Comparison tool for the state-of-the-art AutoML frameworks

Primary LanguagePython

AutoML benchmark for FEDOT framework - [OBSOLETE, see AMLB and pytsbe for actual examples]

This tool will help you to execute different AutoMl frameworks with problem data you want. The repository already has some cases (i.e. credit_scoring), the ability to work with PMLB datasets and open to new experiments.

How to

Execute existing cases

All the existing cases are located in test_cases directory. To execute an experiment open the directory with the case and run the script case_name.py inside.

The main part presents the CaseExecutor with the params, models and metrics to run.
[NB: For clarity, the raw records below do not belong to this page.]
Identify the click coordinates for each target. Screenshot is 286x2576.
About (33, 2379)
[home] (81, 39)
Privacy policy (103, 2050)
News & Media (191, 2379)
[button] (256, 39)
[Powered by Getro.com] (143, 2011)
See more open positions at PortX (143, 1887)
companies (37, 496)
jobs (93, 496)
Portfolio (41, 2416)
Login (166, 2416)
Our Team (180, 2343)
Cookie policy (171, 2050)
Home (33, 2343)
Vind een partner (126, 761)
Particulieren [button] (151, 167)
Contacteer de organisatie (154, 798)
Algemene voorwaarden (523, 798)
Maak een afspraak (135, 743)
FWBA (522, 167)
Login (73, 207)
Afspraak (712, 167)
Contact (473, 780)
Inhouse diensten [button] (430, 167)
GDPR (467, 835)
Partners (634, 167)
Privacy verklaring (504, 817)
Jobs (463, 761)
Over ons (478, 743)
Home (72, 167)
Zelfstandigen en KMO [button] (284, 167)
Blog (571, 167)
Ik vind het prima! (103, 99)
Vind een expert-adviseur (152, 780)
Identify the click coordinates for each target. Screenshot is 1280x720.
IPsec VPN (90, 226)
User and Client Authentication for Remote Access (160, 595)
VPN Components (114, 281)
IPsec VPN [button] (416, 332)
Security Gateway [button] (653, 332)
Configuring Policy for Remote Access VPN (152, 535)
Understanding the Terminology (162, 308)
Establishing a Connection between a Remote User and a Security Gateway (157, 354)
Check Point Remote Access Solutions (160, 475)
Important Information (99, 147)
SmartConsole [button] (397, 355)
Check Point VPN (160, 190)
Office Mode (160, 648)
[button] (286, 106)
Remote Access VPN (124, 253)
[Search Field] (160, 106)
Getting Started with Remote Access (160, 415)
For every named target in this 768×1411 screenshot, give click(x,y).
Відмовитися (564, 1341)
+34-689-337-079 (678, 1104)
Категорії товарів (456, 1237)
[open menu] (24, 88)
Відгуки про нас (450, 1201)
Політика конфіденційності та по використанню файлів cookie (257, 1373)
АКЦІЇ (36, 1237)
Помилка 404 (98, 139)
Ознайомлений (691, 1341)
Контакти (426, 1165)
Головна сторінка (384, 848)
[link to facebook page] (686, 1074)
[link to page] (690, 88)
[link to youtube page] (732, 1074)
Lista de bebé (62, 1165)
result_metrics = CaseExecutor(params=ExecutionParams(train_file=train_file,
                                                     test_file=test_file,
                                                     task=TaskTypesEnum.classification,
                                                     target_name='default',
                                                     case_label='scoring'),
                              models=[BenchmarkModelTypesEnum.baseline,
                                      BenchmarkModelTypesEnum.tpot,
                                      BenchmarkModelTypesEnum.fedot],
                              metric_list=['roc_auc', 'f1']).execute()

To understand which hyperparameters were used for AutoML models have a look at the realisation of the get_models_hyperparameters function to see or tailor the requirement parameters.

result_metrics['hyperparameters'] = get_models_hyperparameters()

The following function saves the result of the execution to json file next to the case script.

save_metrics_result_file(result_metrics, file_name='scoring_metrics')

Add custom experiment

To build an experiment create a directory with the name of your case in test_cases directory. Create a directory named data inside to put your data files here and a script named as your case and fill it in as follows:

Note! Do not forget to replace all the your_case phrases in names to the name of your case

from benchmark_model_types import BenchmarkModelTypesEnum
from executor import CaseExecutor, ExecutionParams
from core.repository.tasks import TaskTypesEnum
from benchmark_utils import (get_models_hyperparameters,
                             save_metrics_result_file,
                             get_your_case_data_paths,
                             )

if __name__ == '__main__':
    train_file, test_file = get_your_case_data_paths()

    result_metrics = CaseExecutor(params=ExecutionParams(train_file=train_file,
                                                         test_file=test_file,
                                                         task=TaskTypesEnum.classification,
                                                         target_name='default',
                                                         case_label='your_case'),
                                  models=[BenchmarkModelTypesEnum.baseline,
                                          BenchmarkModelTypesEnum.tpot,
                                          BenchmarkModelTypesEnum.fedot],
                                  metric_list=['roc_auc', 'f1']).execute()

     result_metrics['hyperparameters'] = get_models_hyperparameters()

     save_metrics_result_file(result_metrics, file_name='your_case_metrics')

To import your data properly make a corresponding function for your case in benchmark_utils script:

def get_your_case_data_paths() -> Tuple[str, str]:
    train_file_path = os.path.join('test_cases', 'your_directory', 'data', 'your_case_name_train.csv')
    test_file_path = os.path.join('test_cases', 'your_directory', 'data', 'your_case_name_test.csv')
    full_train_file_path = os.path.join(str(project_root()), train_file_path)
    full_test_file_path = os.path.join(str(project_root()), test_file_path)

    return full_train_file_path, full_test_file_path

Pay attention to the task and model types and target_name(the target column name). All the supported task types and model types are available in the TaskTypesEnum and BenchmarkModelTypesEnum objects respectively.